Speculators are like gamblers - sometimes things work in their favor, other times not. If they use their own money they can gamble unlimited, If they use OPM - our lender client for example,, especially tax payer backed, that is where safeguards come in, one of which is supposed to be the apprasial.
 
Nothing wrong with reflecting higher rents and higher vacancy if that is the expectation. The times that I've seen non-investment grade properties with below-market leases sell, the current rents are almost disregarded by the buyers, provided that the leases are short term.

I recall appraising a property where the rents were absurdly below market, though it was - unsurprisingly - fully occupied. Every time that I drove by after that appraisal, there was a for rent sign. We subsequently appraised the property, and the rents were MUCH higher, probably too high. He went from missing the market on one side to the other, but probably would've made the most in the long run by charging what the market suggests.
 
I was driving this morning and I saw a Walgreens that has been closed this year. Another Walgreens in the City closed across my property and has been vacant for over a year. Prior to the shoplifting spree during Covid and now, Walgreens was unheard of in closing their stores. It means commercial rents are too high in consideration of the losses endured by criminals. Unlike residential, rents for commercial can decline significantly relative to the economy.

It's always been difficult to rerent a large commercial space after a good tenant vacates.
Even in good times, I had vacancy of two years before I finally rented to a major company.
So now the good rents with cap rate of 6.75% show a $X,000,000 value.
I hope the tenant renews next year. If not, no rents thus the value of my property would be cut in half.
 
This situation is not just common with multi-tenant retail or office. It's almost more common than not with multi-family properties.

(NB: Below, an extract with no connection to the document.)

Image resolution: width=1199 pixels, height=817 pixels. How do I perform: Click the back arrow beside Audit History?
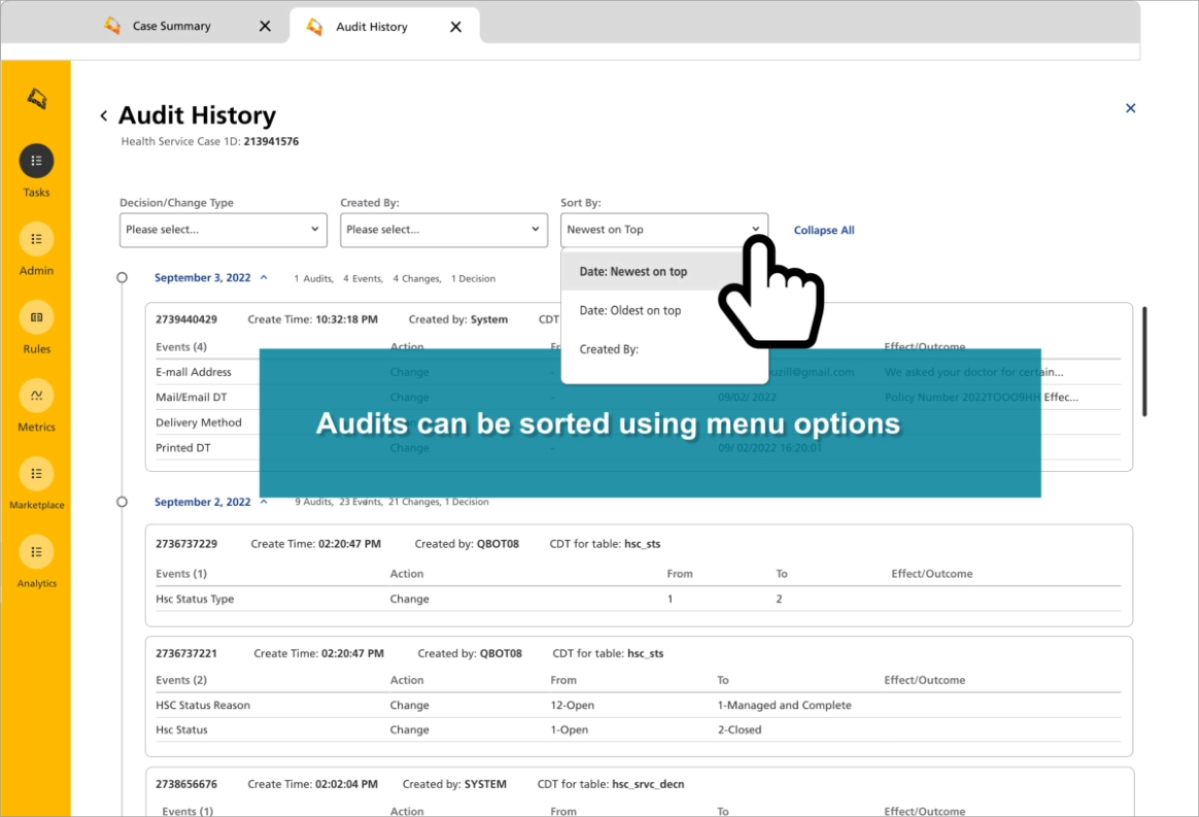coord(104,116)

An aggressive management program will usually generate higher rates of tenant turnover and higher expenses. If the occupancy rates weaken at all some property owners and managers will switch to the more conservative approach because even a little vacancy cuts significantly into their bottom line.

If you're a retailer looking to rent a storefront which would you rather rent in, a property with more vacancies or a property with fewer vacancies? What's the point of getting a low rent if the retail center has 25% vacancy and looks like a ghost town?
 
I was driving this morning and I saw a Walgreens that has been closed this year. Another Walgreens in the City closed across my property and has been vacant for over a year. Prior to the shoplifting spree during Covid and now, Walgreens was unheard of in closing their stores. It means commercial rents are too high in consideration of the losses endured by criminals. Unlike residential, rents for commercial can decline significantly relative to the economy.

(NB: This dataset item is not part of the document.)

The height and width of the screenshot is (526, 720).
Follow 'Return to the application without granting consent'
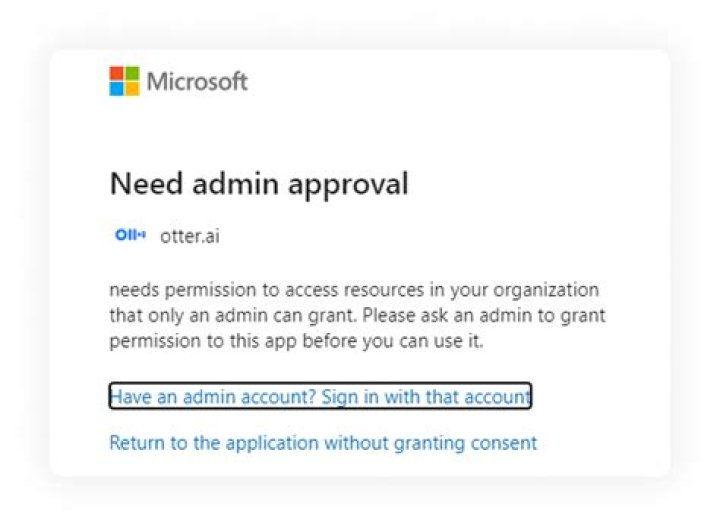(323, 443)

Sounds like a chicken/egg problem
 
Commercial values can be manipulated.
I can give the tenant many freebies like several months of free rent and credit in remodeling in exchange for higher future rents.
Then when tenant pays the higher rents (fooling the appraiser and investor), I can get higher valuation based on cap rates.
 
Commercial values can be manipulated.
I can give the tenant many freebies like several months of free rent and credit in remodeling in exchange for higher future rents.
Then when tenant pays the higher rents (fooling the appraiser and investor), I can get higher valuation based on cap rates.
That doesn't explain your illogical explanation of high rents vs theft rate
 
That doesn't explain your illogical explanation of high rents vs theft rate
Walgreens were considered as good a safe tenants to appraisers back then. Walgreens was like T bonds.
When Walgreens rather close down and pay the rent (and try to sublease the premise) than stay open due to high theft, crime has affected their profits.
Walgreens usually sign a long term lease at lower rents than market. Thus Walgreens not even willing to stay paying their "low" rents.